# Shipping Belongings to UK - customs and VAT



## QueenBcp (Dec 1, 2013)

Hi all,

I'm moving (fingers crossed for spouse visa approval) from Southern California to the UK. Has anyone heard of some kind of VAT waiver on personal items being shipped to the UK for those holding settlement visas? A representative that I spoke to from one of the international shipping companies mentioned it, but I don't know what the actual name of this waiver is or what forms might be required. Any thoughts would be much appreciated!

Thanks 

Not sure if it matters, but my spouse is in the military.


----------



## fergie (Oct 4, 2010)

QueenBcp said:


> Hi all,
> 
> I'm moving (fingers crossed for spouse visa approval) from Southern California to the UK. Has anyone heard of some kind of VAT waiver on personal items being shipped to the UK for those holding settlement visas? A representative that I spoke to from one of the international shipping companies mentioned it, but I don't know what the actual name of this waiver is or what forms might be required. Any thoughts would be much appreciated!
> 
> ...


It will depend how big the shipment is, and the contents. For example a few years ago we moved all our house contents, so used items, to HK , we had to pay VAT there, and show Certs of original purchase.
Moving the same contents, which were 'used' household furniture back into the EU we had to have every item listed, with the receipts- which were old UK I receipts of original purchase,luckily I always keep receipts of any household items we own, so we had them, otherwise we would have had to pay VAT bringing them back from a non EU state, HK, back into EU.


----------



## QueenBcp (Dec 1, 2013)

Hmmm... Thanks for the info Fergie. I don't have a receipt for all my clothes, or my mattress, or my coffee table,or large bookcase, books, shoes, small appliances, etc. 

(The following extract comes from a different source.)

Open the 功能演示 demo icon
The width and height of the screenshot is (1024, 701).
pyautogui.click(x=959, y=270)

I also found some info on the HM Revenue and Customs site, including Form C3 - Bringing personal belongings to UK from outside the European Community and something about Marriage Relief on Transfer of Residence to the EC. I am going to look into that further, as it mentions household effects free of duty and tax if you meet certain requirements.


----------



## fergie (Oct 4, 2010)

QueenBcp said:


> Hmmm... Thanks for the info Fergie. I don't have a receipt for all my clothes, or my mattress, or my coffee table,or large bookcase, books, shoes, small appliances, etc.
> 
> I also found some info on the HM Revenue and Customs site, including Form C3 - Bringing personal belongings to UK from outside the European Community and something about Marriage Relief on Transfer of Residence to the EC. I am going to look into that further, as it mentions household effects free of duty and tax if you meet certain requirements.

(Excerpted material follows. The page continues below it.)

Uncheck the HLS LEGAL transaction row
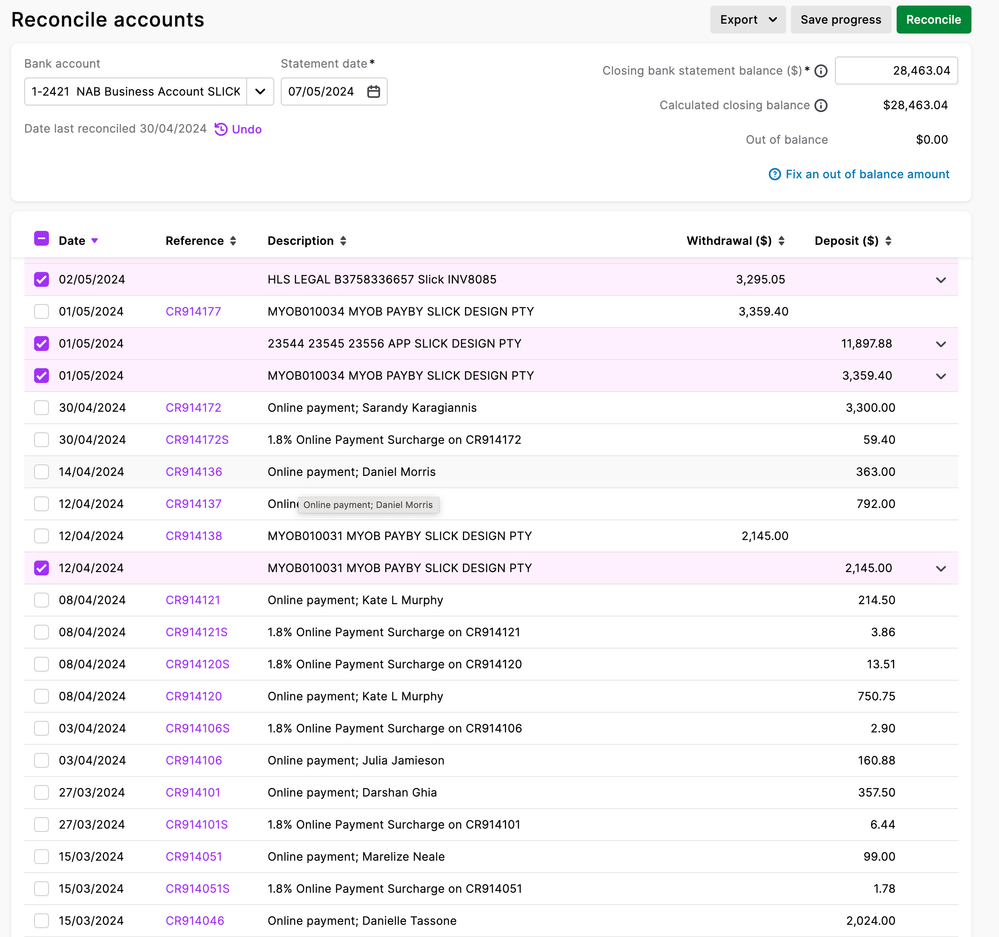The image size is (999, 937). coord(41,280)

That may well work then! especially if it is obvious the items are not brand new, and it is only a small amount of stuff, compared to our things which filled a 40 ft long shipping container. Good luck and hope things work out well.


----------



## lovestravel (Apr 9, 2012)

We were told we had to declare tobacco and perfume. We didn't pack any of those things so we wouldn't have to pay vat on them.


----------



## BCCanuck (Mar 13, 2012)

When we moved to the UK in 2012 we used form C3 to declare our stuff. We paid no Vat or duty as everything was over 6 months old and we did not have to provide receipts.

Our moving company did a manifest of our belongings that went to UK Customs. The container was not even inspected when arriving here.

I believe that as long as they are your personal effects and are over 6 months old there are no fees to pay.


----------



## QueenBcp (Dec 1, 2013)

Thank you for the info Fergie, lovestravel and BCCanuk. Another question - were you "allowed" to pack your own boxes? 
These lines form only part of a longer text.